- **Material provided**

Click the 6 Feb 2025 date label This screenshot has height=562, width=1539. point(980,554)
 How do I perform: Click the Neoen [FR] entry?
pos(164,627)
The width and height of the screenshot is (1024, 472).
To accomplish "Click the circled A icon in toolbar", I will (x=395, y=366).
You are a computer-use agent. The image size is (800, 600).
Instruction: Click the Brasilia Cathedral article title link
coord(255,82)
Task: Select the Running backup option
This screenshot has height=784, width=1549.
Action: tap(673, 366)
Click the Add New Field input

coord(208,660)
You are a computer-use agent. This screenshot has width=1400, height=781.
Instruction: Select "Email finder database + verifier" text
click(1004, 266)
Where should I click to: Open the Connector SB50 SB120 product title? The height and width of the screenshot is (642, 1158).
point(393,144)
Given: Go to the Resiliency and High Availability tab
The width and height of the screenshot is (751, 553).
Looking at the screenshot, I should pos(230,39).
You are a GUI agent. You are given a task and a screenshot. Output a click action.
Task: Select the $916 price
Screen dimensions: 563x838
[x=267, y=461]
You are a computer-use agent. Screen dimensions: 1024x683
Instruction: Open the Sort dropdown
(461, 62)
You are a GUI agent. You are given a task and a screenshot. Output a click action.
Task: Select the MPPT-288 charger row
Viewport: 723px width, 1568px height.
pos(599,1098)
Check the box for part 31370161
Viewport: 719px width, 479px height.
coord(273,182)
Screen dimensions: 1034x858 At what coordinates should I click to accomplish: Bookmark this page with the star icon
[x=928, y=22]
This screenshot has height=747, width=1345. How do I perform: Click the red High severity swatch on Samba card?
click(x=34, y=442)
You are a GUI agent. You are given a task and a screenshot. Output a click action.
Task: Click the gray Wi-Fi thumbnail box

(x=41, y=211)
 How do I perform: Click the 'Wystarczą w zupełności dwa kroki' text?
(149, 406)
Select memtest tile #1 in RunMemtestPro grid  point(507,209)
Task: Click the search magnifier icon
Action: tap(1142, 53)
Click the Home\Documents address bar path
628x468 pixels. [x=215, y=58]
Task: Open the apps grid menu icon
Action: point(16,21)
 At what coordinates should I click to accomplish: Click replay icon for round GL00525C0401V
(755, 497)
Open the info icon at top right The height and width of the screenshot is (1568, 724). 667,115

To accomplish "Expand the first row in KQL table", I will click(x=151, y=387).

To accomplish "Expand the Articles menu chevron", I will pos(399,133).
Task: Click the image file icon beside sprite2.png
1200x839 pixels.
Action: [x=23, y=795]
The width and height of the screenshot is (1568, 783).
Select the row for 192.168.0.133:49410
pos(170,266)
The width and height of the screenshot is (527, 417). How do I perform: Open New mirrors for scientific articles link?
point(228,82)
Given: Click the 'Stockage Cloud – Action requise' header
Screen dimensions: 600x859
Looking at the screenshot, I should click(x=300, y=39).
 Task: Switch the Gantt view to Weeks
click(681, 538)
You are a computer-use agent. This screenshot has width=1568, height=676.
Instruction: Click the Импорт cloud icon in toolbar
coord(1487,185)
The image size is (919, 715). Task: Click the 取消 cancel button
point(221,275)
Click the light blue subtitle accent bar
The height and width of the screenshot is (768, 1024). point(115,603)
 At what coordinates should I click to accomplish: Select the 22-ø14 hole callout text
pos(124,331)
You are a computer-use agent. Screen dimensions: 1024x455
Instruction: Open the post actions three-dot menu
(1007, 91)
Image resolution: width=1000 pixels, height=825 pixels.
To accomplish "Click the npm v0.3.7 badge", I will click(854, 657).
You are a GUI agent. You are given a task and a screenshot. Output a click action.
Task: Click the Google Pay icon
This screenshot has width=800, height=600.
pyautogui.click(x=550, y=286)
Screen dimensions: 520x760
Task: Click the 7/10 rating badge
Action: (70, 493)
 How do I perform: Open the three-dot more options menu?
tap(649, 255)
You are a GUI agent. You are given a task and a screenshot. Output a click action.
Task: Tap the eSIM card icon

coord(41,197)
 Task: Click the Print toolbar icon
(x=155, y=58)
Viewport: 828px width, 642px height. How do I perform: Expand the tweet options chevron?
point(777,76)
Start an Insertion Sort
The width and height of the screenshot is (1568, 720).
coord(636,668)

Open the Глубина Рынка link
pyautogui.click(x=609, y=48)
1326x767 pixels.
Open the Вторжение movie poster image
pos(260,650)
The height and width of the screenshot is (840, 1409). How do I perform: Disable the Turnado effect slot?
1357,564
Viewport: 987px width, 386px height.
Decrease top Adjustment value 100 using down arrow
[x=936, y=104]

- **What is needed**
After reading the records above, give the number of lines that include "will", and add nothing else.

- **Solution for this problem**
4